## [Stated goal]
Reproduce exactly everything in the listing from the line containing "Task: Click the United" down to its last line, both ends included.

---------------

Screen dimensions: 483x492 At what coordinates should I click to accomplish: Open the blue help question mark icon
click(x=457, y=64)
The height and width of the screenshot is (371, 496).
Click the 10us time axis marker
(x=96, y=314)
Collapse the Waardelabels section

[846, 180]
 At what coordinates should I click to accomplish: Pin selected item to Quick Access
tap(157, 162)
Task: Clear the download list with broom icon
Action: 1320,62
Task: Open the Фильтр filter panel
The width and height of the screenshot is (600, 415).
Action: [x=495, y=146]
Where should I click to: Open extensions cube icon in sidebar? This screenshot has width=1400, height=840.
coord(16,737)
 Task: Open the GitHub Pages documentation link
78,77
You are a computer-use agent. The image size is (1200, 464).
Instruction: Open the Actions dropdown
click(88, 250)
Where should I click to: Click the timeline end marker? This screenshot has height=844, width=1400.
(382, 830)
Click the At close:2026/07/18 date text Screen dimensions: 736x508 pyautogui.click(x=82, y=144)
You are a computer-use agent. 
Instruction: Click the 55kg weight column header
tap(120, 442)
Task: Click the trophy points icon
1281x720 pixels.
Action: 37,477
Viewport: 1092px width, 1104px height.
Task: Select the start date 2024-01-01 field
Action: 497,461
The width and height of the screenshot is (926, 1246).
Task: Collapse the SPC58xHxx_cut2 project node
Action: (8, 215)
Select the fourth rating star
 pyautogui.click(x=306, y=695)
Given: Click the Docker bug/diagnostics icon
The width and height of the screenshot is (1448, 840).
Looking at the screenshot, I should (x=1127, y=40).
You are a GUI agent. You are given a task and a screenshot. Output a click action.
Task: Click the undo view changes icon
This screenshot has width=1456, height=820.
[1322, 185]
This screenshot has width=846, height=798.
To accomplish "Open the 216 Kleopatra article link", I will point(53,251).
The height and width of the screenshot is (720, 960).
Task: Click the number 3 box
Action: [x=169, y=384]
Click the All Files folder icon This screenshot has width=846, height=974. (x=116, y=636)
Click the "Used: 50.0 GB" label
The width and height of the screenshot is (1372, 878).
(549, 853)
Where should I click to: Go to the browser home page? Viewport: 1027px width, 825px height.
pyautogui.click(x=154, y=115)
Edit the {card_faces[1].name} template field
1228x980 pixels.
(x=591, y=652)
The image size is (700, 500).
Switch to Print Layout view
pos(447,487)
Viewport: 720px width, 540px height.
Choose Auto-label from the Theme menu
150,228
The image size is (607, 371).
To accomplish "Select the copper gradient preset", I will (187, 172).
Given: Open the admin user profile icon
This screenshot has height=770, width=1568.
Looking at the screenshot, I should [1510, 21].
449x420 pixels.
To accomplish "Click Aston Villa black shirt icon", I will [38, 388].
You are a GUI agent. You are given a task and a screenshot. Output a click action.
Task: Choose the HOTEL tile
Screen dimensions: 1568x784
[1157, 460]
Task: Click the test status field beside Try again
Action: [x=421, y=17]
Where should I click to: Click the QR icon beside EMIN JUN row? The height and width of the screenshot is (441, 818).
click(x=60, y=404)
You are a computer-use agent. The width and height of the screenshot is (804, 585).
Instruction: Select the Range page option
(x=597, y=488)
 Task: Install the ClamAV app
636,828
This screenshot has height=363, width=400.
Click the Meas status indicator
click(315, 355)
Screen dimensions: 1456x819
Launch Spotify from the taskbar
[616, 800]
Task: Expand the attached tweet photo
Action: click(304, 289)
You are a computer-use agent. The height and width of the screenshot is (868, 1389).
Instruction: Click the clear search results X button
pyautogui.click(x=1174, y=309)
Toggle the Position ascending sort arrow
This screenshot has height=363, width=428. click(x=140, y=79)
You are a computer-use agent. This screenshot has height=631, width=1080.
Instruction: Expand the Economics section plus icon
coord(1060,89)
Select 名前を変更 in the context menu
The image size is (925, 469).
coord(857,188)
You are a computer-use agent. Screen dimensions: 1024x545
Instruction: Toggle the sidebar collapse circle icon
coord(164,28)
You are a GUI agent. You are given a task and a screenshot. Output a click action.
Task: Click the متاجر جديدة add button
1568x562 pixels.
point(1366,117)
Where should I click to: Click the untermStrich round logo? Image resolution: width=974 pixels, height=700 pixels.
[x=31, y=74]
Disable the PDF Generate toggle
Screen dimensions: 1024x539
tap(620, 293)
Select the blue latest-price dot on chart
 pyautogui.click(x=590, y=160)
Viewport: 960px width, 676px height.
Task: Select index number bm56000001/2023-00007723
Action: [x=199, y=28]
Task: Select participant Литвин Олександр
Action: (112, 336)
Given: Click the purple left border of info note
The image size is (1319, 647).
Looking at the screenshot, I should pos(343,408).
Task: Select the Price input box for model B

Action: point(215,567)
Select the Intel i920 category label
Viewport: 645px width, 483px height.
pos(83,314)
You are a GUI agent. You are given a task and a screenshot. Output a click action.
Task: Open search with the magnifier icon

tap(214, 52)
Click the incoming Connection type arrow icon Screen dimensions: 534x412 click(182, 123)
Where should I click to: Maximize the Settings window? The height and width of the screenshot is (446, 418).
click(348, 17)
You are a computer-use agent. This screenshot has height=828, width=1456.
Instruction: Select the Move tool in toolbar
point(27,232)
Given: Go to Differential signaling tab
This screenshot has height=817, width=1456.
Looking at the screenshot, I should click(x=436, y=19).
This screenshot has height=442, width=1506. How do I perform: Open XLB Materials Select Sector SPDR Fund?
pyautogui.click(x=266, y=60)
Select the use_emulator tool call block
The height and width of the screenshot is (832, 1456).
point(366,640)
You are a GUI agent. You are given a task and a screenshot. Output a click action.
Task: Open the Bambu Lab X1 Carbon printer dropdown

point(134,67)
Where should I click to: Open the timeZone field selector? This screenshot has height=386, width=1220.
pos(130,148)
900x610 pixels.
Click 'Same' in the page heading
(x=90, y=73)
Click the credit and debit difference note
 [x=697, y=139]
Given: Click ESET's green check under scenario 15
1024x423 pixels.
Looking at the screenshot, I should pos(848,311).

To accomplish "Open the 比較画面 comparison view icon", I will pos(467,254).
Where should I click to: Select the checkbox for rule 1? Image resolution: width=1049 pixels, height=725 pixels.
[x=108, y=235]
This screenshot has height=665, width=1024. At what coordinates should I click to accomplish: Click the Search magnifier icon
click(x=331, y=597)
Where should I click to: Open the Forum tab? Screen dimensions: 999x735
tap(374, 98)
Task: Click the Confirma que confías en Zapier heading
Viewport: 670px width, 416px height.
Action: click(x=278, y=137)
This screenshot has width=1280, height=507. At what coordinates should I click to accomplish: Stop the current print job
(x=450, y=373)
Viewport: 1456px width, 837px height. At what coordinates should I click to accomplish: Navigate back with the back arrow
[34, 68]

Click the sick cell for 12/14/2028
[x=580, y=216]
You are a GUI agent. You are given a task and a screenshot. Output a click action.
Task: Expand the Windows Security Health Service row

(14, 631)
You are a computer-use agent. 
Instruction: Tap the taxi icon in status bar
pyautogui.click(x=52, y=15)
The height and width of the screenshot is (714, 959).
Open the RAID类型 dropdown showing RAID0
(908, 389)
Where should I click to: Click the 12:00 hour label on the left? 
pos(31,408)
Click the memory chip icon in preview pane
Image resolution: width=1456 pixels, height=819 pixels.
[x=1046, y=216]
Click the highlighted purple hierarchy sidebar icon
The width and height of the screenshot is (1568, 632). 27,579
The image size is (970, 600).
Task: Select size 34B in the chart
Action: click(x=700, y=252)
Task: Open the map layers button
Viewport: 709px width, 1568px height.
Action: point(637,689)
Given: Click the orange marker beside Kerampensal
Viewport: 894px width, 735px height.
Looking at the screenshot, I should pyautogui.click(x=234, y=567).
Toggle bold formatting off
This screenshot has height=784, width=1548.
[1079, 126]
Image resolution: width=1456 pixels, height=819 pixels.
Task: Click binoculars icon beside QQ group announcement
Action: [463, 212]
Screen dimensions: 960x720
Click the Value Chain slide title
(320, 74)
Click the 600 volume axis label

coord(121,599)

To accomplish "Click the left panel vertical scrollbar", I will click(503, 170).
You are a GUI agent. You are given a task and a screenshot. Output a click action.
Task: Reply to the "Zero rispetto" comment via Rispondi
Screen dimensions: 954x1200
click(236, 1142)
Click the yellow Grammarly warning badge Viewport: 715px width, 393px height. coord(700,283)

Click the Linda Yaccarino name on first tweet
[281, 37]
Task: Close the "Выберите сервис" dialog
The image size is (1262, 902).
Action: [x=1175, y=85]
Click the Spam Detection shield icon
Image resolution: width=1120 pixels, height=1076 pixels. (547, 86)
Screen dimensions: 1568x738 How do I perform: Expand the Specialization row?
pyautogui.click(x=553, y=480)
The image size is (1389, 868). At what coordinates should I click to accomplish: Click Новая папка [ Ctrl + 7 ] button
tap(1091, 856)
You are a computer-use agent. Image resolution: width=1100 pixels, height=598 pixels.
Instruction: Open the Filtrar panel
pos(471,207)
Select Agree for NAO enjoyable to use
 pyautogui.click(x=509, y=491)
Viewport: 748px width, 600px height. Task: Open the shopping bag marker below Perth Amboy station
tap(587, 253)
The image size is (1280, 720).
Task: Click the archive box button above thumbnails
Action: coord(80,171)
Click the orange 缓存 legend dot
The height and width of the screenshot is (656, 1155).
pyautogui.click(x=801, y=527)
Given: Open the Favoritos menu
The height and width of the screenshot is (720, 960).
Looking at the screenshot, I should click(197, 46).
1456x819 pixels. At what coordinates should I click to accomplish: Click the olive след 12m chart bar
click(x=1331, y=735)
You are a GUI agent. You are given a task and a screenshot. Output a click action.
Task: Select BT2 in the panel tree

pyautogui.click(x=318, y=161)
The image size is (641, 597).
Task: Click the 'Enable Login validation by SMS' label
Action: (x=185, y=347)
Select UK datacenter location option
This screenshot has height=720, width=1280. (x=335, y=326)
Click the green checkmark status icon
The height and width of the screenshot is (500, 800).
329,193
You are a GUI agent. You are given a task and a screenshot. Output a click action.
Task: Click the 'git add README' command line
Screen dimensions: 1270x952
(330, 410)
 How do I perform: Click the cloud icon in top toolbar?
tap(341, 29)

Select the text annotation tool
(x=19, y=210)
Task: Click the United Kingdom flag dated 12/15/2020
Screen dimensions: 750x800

---------------

## [Written response]
Task: Click the United Kingdom flag dated 12/15/2020
Screen dimensions: 750x800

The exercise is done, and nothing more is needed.